### EXERCISE GOAL
Go over the lines below, and when one contains the word "computer", copy it.

Segment Open

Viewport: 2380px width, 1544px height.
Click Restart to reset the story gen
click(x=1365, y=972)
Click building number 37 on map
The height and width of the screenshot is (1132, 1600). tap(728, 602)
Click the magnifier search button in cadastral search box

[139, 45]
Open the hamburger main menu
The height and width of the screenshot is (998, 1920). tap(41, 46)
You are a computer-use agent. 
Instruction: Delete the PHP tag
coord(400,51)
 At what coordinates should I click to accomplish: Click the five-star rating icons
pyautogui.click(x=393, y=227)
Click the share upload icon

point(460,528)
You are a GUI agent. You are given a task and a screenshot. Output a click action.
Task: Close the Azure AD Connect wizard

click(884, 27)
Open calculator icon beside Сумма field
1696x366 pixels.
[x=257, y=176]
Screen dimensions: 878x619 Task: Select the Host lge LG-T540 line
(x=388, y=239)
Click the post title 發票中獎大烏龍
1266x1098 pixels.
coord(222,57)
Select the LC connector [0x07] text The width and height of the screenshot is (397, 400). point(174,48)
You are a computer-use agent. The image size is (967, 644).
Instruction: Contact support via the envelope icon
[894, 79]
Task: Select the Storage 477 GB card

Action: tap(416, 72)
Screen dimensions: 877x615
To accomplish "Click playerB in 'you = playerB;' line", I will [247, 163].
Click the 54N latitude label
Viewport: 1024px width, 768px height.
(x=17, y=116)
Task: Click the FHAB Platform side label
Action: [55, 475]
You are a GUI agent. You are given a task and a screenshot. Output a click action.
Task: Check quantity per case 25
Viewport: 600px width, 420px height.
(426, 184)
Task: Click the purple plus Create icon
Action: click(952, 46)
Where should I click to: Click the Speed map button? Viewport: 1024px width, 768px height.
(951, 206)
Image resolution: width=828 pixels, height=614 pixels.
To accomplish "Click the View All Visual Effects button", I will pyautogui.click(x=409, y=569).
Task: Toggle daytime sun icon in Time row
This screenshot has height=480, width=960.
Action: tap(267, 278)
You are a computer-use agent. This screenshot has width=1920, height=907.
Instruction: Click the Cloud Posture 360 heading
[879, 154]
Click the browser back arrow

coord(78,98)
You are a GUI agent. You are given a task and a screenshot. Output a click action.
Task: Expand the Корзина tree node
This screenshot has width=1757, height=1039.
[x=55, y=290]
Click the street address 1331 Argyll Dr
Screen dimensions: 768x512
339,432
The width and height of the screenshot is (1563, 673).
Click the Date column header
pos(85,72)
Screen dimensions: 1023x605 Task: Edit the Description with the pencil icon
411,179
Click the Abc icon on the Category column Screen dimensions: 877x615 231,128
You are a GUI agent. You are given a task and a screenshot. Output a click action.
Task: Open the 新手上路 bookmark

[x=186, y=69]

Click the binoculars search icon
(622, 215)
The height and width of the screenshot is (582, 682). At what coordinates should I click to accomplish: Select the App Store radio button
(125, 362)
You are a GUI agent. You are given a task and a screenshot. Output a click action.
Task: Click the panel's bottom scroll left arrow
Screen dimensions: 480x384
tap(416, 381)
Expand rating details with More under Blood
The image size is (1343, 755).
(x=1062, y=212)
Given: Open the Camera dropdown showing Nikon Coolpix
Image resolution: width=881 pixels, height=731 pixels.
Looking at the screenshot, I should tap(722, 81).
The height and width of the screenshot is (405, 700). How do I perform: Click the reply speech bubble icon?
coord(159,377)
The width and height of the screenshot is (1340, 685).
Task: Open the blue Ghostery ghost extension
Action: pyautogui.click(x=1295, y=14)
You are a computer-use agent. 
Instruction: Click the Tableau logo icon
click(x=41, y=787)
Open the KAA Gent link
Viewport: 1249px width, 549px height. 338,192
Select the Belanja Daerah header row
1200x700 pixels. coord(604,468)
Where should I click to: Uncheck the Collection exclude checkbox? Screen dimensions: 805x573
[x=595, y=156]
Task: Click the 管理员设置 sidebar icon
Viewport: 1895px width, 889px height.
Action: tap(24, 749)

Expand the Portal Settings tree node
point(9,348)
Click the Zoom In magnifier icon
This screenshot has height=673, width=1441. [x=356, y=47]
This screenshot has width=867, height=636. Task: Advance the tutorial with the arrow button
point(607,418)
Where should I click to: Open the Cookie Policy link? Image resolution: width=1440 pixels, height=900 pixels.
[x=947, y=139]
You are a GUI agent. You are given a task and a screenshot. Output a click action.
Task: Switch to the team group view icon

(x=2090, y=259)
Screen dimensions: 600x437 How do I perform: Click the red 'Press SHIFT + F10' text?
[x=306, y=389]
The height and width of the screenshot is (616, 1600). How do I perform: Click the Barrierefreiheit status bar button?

Segment Closed

### YOUR RESPONSE
You are a computer-use agent. 
You are a computer-use agent. The image size is (967, 644).
You are a computer-use agent. This screenshot has width=1920, height=907.
You are a computer-use agent. 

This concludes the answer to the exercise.